Draft report on European Road Safety Action Programme
Ari Vatanen, Member of the European Parliament, presented on 16th of March in the meeting of the Committee on Transport and Tourism of the European Parliament a draft report on the European Road Safety Action Programme. This report includes a proposal for a resolution of the European Parliament that is meant to be used by the European Commission for the mid-term review of the Road Safety Action Programme targeting at halving the number of road fatalities in the EU by 2010.
report_draft_vatanen_safety.pdf (155 KB)
The report urges also the Commission to propose in its mid-term review of the Road Safety Action Programme a comprehensive and permanent EU Road Safety Framework in which all relevant areas of road safety are detailed, targets and accompanying measures for the EU and Member States are presented and progress is measured against the targets and widely published on a yearly basis.
The report considers that performance indicators and peer reviews conducted by Member States can be efficient if used to "name, shame and fame" and thus create political pressure to reach targeted safety levels. Furthermore the report calls for a European Road Safety Agency with clear statutory responsibility for all road safety domains (road user, vehicle and infrastructure) could help to improve the coherence and co-ordination of EU road safety efforts. It recommends that the Agency include the planned Observatory and have concrete tasks in terms of the establishment and promotion of best practices as well as the enhancement of cross-border information exchange.
The report welcomes the European Road Safety Charter and expresses the view that the Charter would be enhanced by a proper certification process, strict evaluation and analysis of the commitments and, in particular, adequate promotion through the media so as to spread best practices in each domain.

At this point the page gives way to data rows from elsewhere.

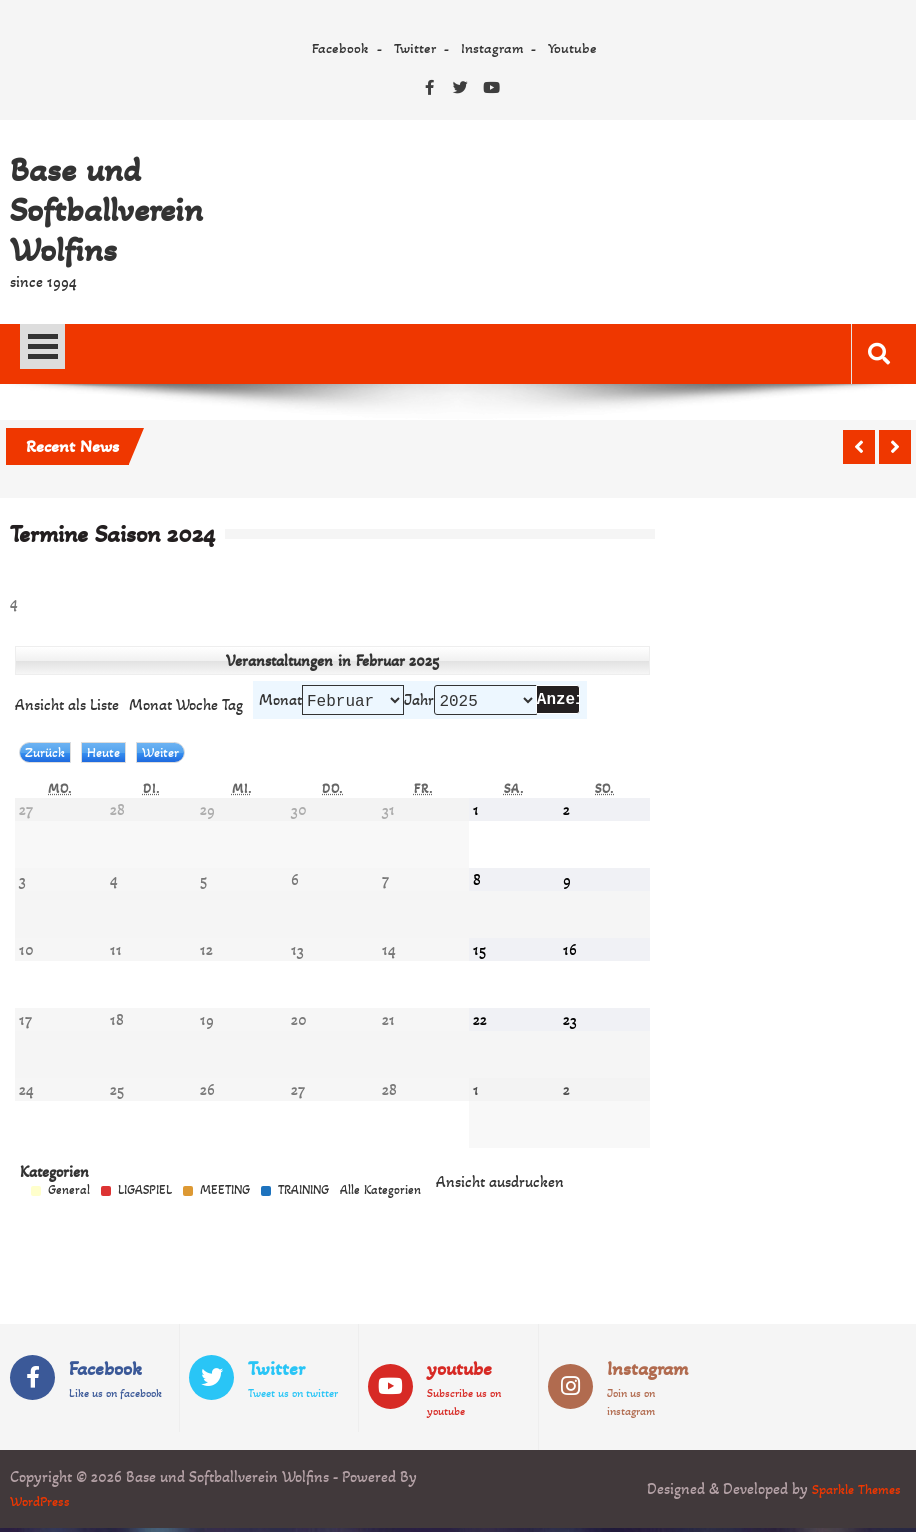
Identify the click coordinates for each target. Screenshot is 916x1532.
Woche (197, 706)
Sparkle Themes (850, 1492)
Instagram (492, 48)
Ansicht (500, 1185)
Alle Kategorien (380, 1194)
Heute (103, 756)
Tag (232, 706)
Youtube (572, 48)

It also supports the future development of the EuroNCAP by strengthening co-operation with the Commission through additional financial support and more active participation in the work of the programme; calls for EuroNCAP to incorporate other passive safety aspects, such as whiplash protection, motorway speed crash-testing of windscreens and roof sections and the compatibility of vehicles in the event of car-on-car impact; notes, furthermore, that active safety systems are still a largely untried possibility and that the most promising solutions should be incorporated into the EuroNCAP procedure.